#### What to work on
The records below are to be retyped in full. Keep every word.

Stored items
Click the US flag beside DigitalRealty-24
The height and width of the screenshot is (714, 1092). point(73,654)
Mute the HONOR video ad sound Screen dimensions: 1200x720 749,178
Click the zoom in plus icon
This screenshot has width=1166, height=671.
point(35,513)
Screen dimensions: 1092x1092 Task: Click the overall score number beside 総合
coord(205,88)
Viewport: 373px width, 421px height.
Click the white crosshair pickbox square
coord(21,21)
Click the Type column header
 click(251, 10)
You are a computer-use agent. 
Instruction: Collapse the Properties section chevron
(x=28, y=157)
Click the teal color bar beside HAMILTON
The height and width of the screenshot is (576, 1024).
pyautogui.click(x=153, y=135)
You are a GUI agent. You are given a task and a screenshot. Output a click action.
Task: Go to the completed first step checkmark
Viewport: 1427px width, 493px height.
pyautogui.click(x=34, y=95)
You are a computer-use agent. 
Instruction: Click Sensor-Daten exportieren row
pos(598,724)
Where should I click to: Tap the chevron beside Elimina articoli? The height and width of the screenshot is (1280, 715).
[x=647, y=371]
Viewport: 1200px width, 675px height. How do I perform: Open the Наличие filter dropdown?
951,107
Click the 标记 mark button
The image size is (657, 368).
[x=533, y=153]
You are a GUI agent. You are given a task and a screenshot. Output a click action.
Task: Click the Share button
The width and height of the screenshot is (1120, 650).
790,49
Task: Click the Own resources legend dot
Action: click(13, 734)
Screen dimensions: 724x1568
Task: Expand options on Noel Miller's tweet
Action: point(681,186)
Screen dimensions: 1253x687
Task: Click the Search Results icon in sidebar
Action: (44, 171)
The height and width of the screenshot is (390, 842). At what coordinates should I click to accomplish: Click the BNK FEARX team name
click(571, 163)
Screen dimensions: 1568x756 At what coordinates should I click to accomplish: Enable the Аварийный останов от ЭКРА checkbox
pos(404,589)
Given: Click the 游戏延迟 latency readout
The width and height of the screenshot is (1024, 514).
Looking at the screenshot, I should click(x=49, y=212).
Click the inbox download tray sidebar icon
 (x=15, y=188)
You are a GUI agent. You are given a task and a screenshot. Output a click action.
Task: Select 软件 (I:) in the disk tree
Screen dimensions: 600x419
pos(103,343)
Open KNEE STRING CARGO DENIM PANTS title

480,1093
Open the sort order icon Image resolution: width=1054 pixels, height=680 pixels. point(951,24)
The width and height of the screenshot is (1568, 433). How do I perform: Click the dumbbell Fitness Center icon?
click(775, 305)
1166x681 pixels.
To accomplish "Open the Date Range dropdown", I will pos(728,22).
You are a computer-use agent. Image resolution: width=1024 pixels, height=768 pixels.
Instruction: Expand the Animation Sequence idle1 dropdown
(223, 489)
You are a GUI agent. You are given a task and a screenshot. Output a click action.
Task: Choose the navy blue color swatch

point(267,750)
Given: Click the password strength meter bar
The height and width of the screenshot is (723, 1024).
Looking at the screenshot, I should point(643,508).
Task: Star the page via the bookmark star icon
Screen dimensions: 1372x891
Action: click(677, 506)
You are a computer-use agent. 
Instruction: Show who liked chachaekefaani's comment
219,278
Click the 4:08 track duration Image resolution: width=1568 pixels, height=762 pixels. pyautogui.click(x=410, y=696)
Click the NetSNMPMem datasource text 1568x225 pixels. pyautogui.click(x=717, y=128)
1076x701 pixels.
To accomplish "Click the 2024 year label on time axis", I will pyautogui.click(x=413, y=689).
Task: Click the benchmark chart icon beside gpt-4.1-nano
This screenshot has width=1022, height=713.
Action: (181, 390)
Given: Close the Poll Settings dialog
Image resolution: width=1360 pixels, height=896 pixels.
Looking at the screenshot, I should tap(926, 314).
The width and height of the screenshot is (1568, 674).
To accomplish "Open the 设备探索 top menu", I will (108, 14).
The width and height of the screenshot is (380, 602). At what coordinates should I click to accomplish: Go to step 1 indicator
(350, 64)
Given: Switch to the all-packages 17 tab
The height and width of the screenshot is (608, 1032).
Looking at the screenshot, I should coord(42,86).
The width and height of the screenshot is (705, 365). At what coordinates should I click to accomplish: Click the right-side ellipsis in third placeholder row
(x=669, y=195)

#### Solution for this task
Click the US flag beside DigitalRealty-24
The height and width of the screenshot is (714, 1092). point(73,654)
Mute the HONOR video ad sound Screen dimensions: 1200x720 749,178
Click the zoom in plus icon
This screenshot has width=1166, height=671.
point(35,513)
Screen dimensions: 1092x1092 Task: Click the overall score number beside 総合
coord(205,88)
Viewport: 373px width, 421px height.
Click the white crosshair pickbox square
coord(21,21)
Click the Type column header
 click(251, 10)
You are a computer-use agent. 
Instruction: Collapse the Properties section chevron
(x=28, y=157)
Click the teal color bar beside HAMILTON
The height and width of the screenshot is (576, 1024).
pyautogui.click(x=153, y=135)
You are a GUI agent. You are given a task and a screenshot. Output a click action.
Task: Go to the completed first step checkmark
Viewport: 1427px width, 493px height.
pyautogui.click(x=34, y=95)
You are a computer-use agent. 
Instruction: Click Sensor-Daten exportieren row
pos(598,724)
Where should I click to: Tap the chevron beside Elimina articoli? The height and width of the screenshot is (1280, 715).
[x=647, y=371]
Viewport: 1200px width, 675px height. How do I perform: Open the Наличие filter dropdown?
951,107
Click the 标记 mark button
The image size is (657, 368).
[x=533, y=153]
You are a GUI agent. You are given a task and a screenshot. Output a click action.
Task: Click the Share button
The width and height of the screenshot is (1120, 650).
790,49
Task: Click the Own resources legend dot
Action: click(13, 734)
Screen dimensions: 724x1568
Task: Expand options on Noel Miller's tweet
Action: point(681,186)
Screen dimensions: 1253x687
Task: Click the Search Results icon in sidebar
Action: (44, 171)
The height and width of the screenshot is (390, 842). At what coordinates should I click to accomplish: Click the BNK FEARX team name
click(571, 163)
Screen dimensions: 1568x756 At what coordinates should I click to accomplish: Enable the Аварийный останов от ЭКРА checkbox
pos(404,589)
Given: Click the 游戏延迟 latency readout
The width and height of the screenshot is (1024, 514).
Looking at the screenshot, I should click(x=49, y=212).
Click the inbox download tray sidebar icon
 (x=15, y=188)
You are a GUI agent. You are given a task and a screenshot. Output a click action.
Task: Select 软件 (I:) in the disk tree
Screen dimensions: 600x419
pos(103,343)
Open KNEE STRING CARGO DENIM PANTS title

480,1093
Open the sort order icon Image resolution: width=1054 pixels, height=680 pixels. point(951,24)
The width and height of the screenshot is (1568, 433). How do I perform: Click the dumbbell Fitness Center icon?
click(775, 305)
1166x681 pixels.
To accomplish "Open the Date Range dropdown", I will pos(728,22).
You are a computer-use agent. Image resolution: width=1024 pixels, height=768 pixels.
Instruction: Expand the Animation Sequence idle1 dropdown
(223, 489)
You are a GUI agent. You are given a task and a screenshot. Output a click action.
Task: Choose the navy blue color swatch

point(267,750)
Given: Click the password strength meter bar
The height and width of the screenshot is (723, 1024).
Looking at the screenshot, I should point(643,508).
Task: Star the page via the bookmark star icon
Screen dimensions: 1372x891
Action: click(677, 506)
You are a computer-use agent. 
Instruction: Show who liked chachaekefaani's comment
219,278
Click the 4:08 track duration Image resolution: width=1568 pixels, height=762 pixels. pyautogui.click(x=410, y=696)
Click the NetSNMPMem datasource text 1568x225 pixels. pyautogui.click(x=717, y=128)
1076x701 pixels.
To accomplish "Click the 2024 year label on time axis", I will pyautogui.click(x=413, y=689).
Task: Click the benchmark chart icon beside gpt-4.1-nano
This screenshot has width=1022, height=713.
Action: (181, 390)
Given: Close the Poll Settings dialog
Image resolution: width=1360 pixels, height=896 pixels.
Looking at the screenshot, I should tap(926, 314).
The width and height of the screenshot is (1568, 674).
To accomplish "Open the 设备探索 top menu", I will (108, 14).
The width and height of the screenshot is (380, 602). At what coordinates should I click to accomplish: Go to step 1 indicator
(350, 64)
Given: Switch to the all-packages 17 tab
The height and width of the screenshot is (608, 1032).
Looking at the screenshot, I should coord(42,86).
The width and height of the screenshot is (705, 365). At what coordinates should I click to accomplish: Click the right-side ellipsis in third placeholder row
(x=669, y=195)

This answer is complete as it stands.